I am amazed. This is awesome. Who has done this kind of showing?


----------



## lilhorseladie (Aug 4, 2008)

Yep, this is a common class and can be fun to watch, you never know what they are going to do! Great video find by the way! Thanks for sharing the link!


----------



## lilhorseladie (Aug 4, 2008)

Sorry Double post!


----------



## AppyLover2 (Aug 4, 2008)

That's about the best videography I've seen for a liberty class. Thanks for posting it. I enjoyed it.


----------



## OhHorsePee (Aug 4, 2008)

We have showed liberty just a couple of times. It's a fun class. Absolutely love to watch it.


----------



## Leeana (Aug 4, 2008)

I guess i am one of the few who prefer watching the class over being the one in that class




. Its tons of fun to watch, especially in ASPC the Modern liberty is just jaw dropping.


----------



## Cara (Aug 4, 2008)

wow


----------



## [email protected] (Aug 4, 2008)

Thats Zoe. She is a member here on the forum(tallgateminis) Her dad is the president of NEMHS. I have seen that video before. It looks like her horse is having a lot of fun! I love liberty class, but I never know what is going to happen!


----------



## mininik (Aug 4, 2008)

Watching Modern Shetlands at Liberty has really put a damper on my liking to see Minis scooting around... LOL


----------



## tallgateminis (Aug 4, 2008)

Hi Everyone! Thanks for the complements on my horse "Luj".



My father took that video last year at the Silver Jubilee where he won first in Liberty. That run wasn't really one of his best if you watch how bad his catch was at the end but that's alright, guess he just felt like being a little stinker that day.

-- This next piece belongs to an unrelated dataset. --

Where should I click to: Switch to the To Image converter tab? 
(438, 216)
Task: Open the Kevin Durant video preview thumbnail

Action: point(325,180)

LOL That's one of the best parts about Liberty though, is that you never really know how your horse will preform. It's definitely my favorite class too!


----------



## Sun Runner Stables (Aug 4, 2008)

Luj!! Ahhh! I love your gelding! Is he still a butt to clip? I knew him back when he was still with Donna- What a neat horse! I was wondering what happened to him! Glad to know he has such a loving mother!!!


----------



## tallgateminis (Aug 4, 2008)

Haha, Thanks!! I was just talking to Donna a few days ago about how much she loved seeing him go because he was awful to clip! I was suprised that she said that because he's acctually pretty good for me. I thing gelding him helped alot. We love having him in our barn, he's quite the character!



By the way, that new stallion of yours looked beautiful out at Eastern Regionals with Donna. I have always been a fan of his.



Congratulations on him!!


----------



## midnight star stables (Aug 4, 2008)

Yep, I have alot of fun in this class with Nitro. Infact I entered him in that class at 2008 AMHR Nationals


----------



## Sun Runner Stables (Aug 6, 2008)

Zoe- Thank you for the compliments- I really love Topper and his Top 5 in a tuff class thrilled me!

Lug just needed his very own person I think- There's just too much personality to try and blend with different people!

Smart smart smart- He always cracked me up with his goofy self however!


----------